Der Preis des TikTok-Erfolgs: Worauf mich niemand vorbereitet hat
An einem Tag postest du noch aus reiner Freude, am nächsten Tag beobachten Tausende jede deiner Bewegungen. Die Welt von TikTok wirkt von außen glänzend, leicht und verlockend. Doch es gibt eine Seite davon, über die kaum jemand ehrlich spricht. Genau darüber möchte ich jetzt erzählen.
Schon lange trug ich diesen Gedanken mit mir herum. Nicht, um jemanden vom Erstellen von Inhalten abzuhalten, sondern um ein realistisches Bild davon zu geben, was passiert, wenn Aufmerksamkeit plötzlich auf dich gerichtet ist. Denn Erfolg lässt sich nicht nur in Zahlen messen, und er bleibt nicht immer ohne Folgen.

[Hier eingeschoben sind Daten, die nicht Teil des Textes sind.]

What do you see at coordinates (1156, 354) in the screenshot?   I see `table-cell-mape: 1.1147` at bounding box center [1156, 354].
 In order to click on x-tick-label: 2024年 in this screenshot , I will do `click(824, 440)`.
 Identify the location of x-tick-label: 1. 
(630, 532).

Als ich begann, hatte ich keinen ausgeklügelten Plan. Ich lebte bei meinen Großeltern, fuhr täglich zur Arbeit und teilte einfach Ausschnitte aus meinem Alltag. Ich grüßte meine Familie, Freunde und Verwandten – zu Hause und im Ausland. Dann tauchten plötzlich fremde Gesichter auf. Nachrichten, Kommentare, Reaktionen. Es fühlte sich gut an. Es war aufregend. Und man gewöhnt sich schneller daran, als man denkt.

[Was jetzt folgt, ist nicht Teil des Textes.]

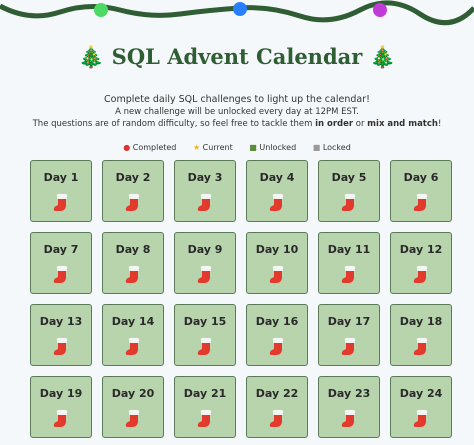 The width and height of the screenshot is (474, 445). Describe the element at coordinates (349, 394) in the screenshot. I see `day-label: Day 23` at that location.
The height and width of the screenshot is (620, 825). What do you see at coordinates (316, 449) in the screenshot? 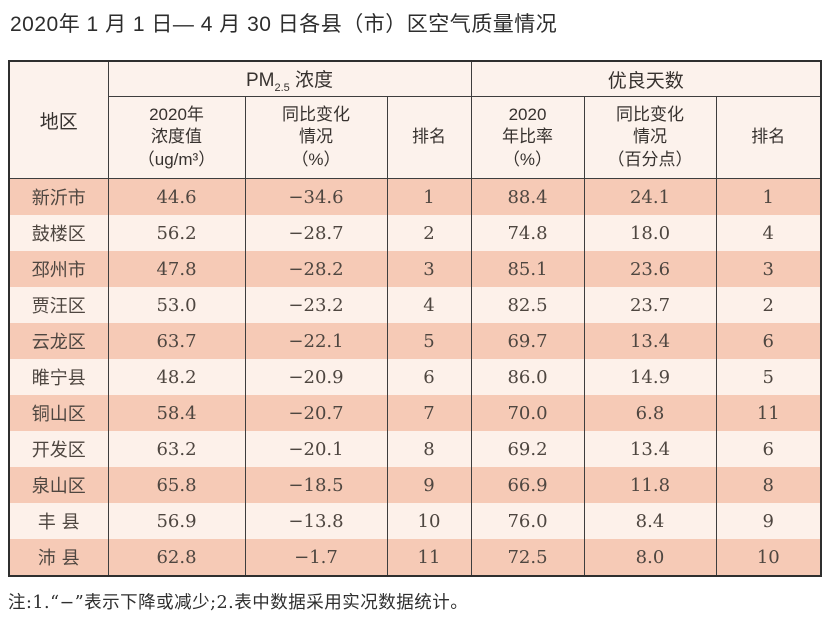
I see `pm-change-cell: −20.1` at bounding box center [316, 449].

Die ersten starken Reaktionen hatte ich schon früher erlebt, noch zu Facebook-Zeiten. Ein Beitrag bekam damals unerwartet viele Likes, und ich verstand zum ersten Mal, welche Kraft in Aufmerksamkeit steckt. Auf TikTok vervielfachte sich dieses Gefühl: Hunderttausende, später sogar Millionen Aufrufe, zehntausende Follower. Von außen betrachtet war es eine klare Erfolgsgeschichte.
Doch parallel dazu zeigte sich auch die Schattenseite. Konkurrenzdenken, Missgunst, offene Angriffe. Alte Bekannte begannen zu provozieren, Inhalte zu melden, gezielt Druck auszuüben. Und dann kam der Moment, der alles veränderte: Mein Account wurde gesperrt. Alles, was ich mir aufgebaut hatte, war von einem Tag auf den anderen weg.
Das hat mir deutlich gemacht, dass soziale Medien kein stabiles Fundament sind. Man kann darauf aufbauen, ja – aber man darf sein ganzes Leben nicht darauf gründen. Technik und Ausstattung sind wichtig, doch entscheidender ist, wer du bist und wie du anderen begegnest. Die Menschen sehen nicht nur deine Videos, sie beobachten auch deine Reaktionen.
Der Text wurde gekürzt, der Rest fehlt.